Employee Satisfaction (D)

Employee Involvement (R)

Number of new ideas submitted per employee

Number of new ideas implemented per employee

Value of new business generated/cost saving by the new ideas

Employee satisfaction index

Annual employee turnover

Execution

Accuracy

Responsiveness

Process sigma level

On-time service delivery

Retention

Customer Loyalty (Equity)

Net Promoter Index

Growth in business with existing customers

Number of new customers with referrals from existing customers

For example, to ensure revenue growth, an organization must look into all possibilities for increasing sales. The new sales can be for existing products or new services, and to existing customers or new customers. Knowing that higher margins can be possible from new products, a company should simply not focus on selling existing services to current or new customers at high discounts.

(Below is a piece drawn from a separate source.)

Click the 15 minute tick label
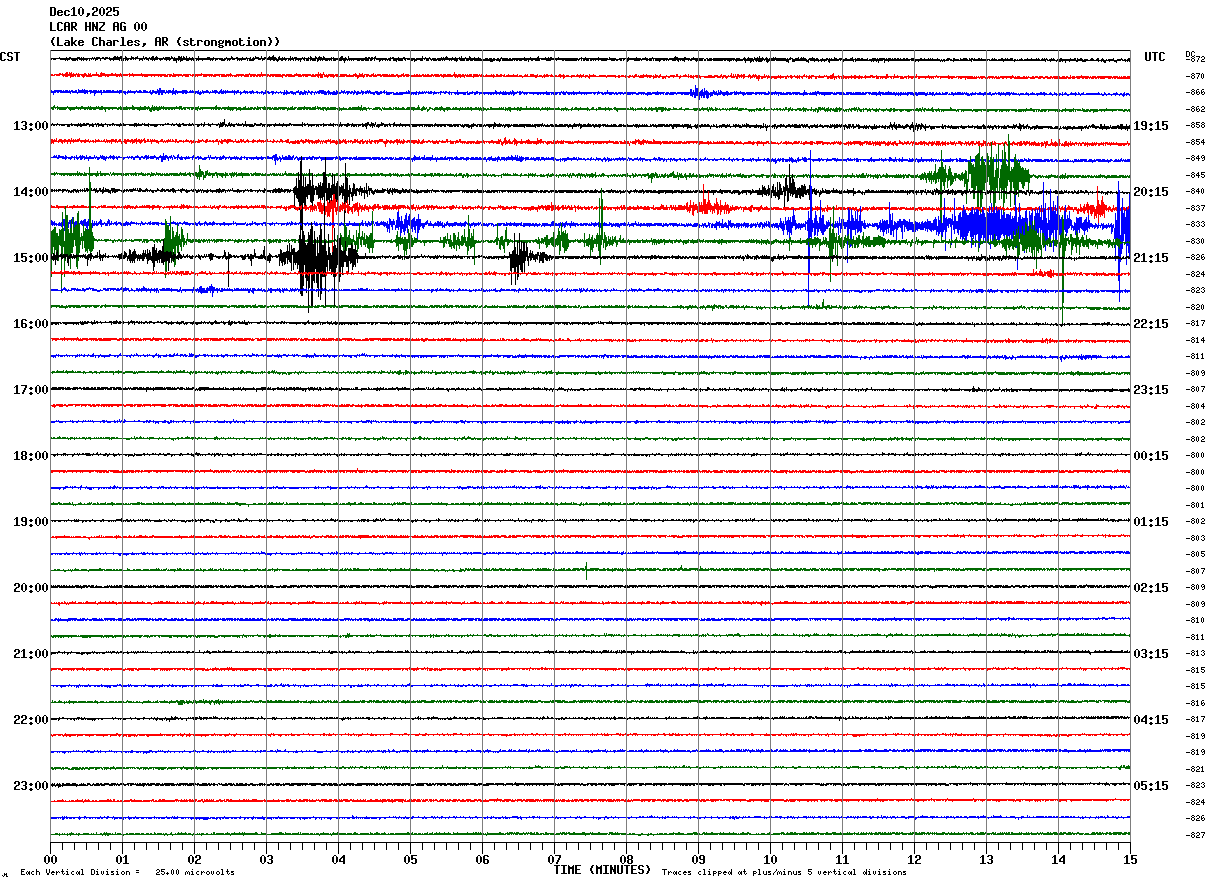Viewport: 1210px width, 886px height. click(x=1130, y=859)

To grow revenue on a sustained basis, having a revenue target for new services is critical. As a result, the measure will drive the need for new services, thus requiring an internal focus on innovation. Instilling an innovation culture is good for an organization in the long term, rather than simply finding a way to get revenue at any cost for existing services. An effective measurement leads to process-level activity for impacting the business performance positively.

At the activity level, we can track the number of orders processed, number of visits made to the potential customers for new services, marketing or advertising budget, customer reviews of the service, or the branding effectiveness. A clearly determined measurement ensures that the area needing improvement can easily be identified for specific action items.

While implementing the Service Scorecard, a corporation will typically find many of the scorecard measurements that are in place to be disconnected. In other words, the measurements may be there but not utilized in a proactive manner. These measurements are used to describe the history rather than predict the future performance.

The Service Scorecard highlights linkages among various measurements and identifies missing measurements. Only when relevant measurements are aggregated can the “big” picture of the business, and major areas for strategic adjustments, be identified. When a new measurement has to be established to complete the Service Scorecard, it may take some effort in committing, planning, and preparing for it, as well as overcoming initial barriers, monitoring it, and creating value.

The Service Performance Index is a weighted sum of all the elements, and hence it is robust in terms of minor variation/error in the measurement of the different elements. One can derive value from the Service Scorecard by monitoring trends, to predict performance, and initiating operational correctives to realize strategic business objectives. When the Service Scorecard is working, customers must be receiving better service, and the organization should be achieving sustained profitable growth.

Address Information Issues

When a good measurement system is being implemented, one of the major challenges is getting good data. Some organizations collect too much irrelevant data, whereas others have too little. Some organizations have no data, whereas others have questionable data. The quality of data is one of the biggest challenges of any organization. Another problem with implementing a measurement system is the analysis and use of the data. Many corporations have identified right measurements, collect good data, and publish several reports. However, no analysis occurs, no follow-up action takes place, and thus no improvement happens. Eventually the measurement system is erroneously blamed for lack of improvement.

When establishing process measurements, a company should look into ease of collecting and analyzing data. Actually, performing backward analysis—that is, determining the type of analysis to be used and reports to be published to establish data collection methods—is sometimes preferable. Collected data must be utilized, communicated, and acted on to be useful. Otherwise, data collection methods start becoming less reliable, because the people collecting the data realize that no one cares for the data and thus adopt a “why bother?” attitude.

After the data to be collected is identified, the collection methods must make the data collection easier for people. When data collection requires a significant effort, employees start collecting less data. Therefore, the data collection method still must make the actual task easier through analysis and improvement actions.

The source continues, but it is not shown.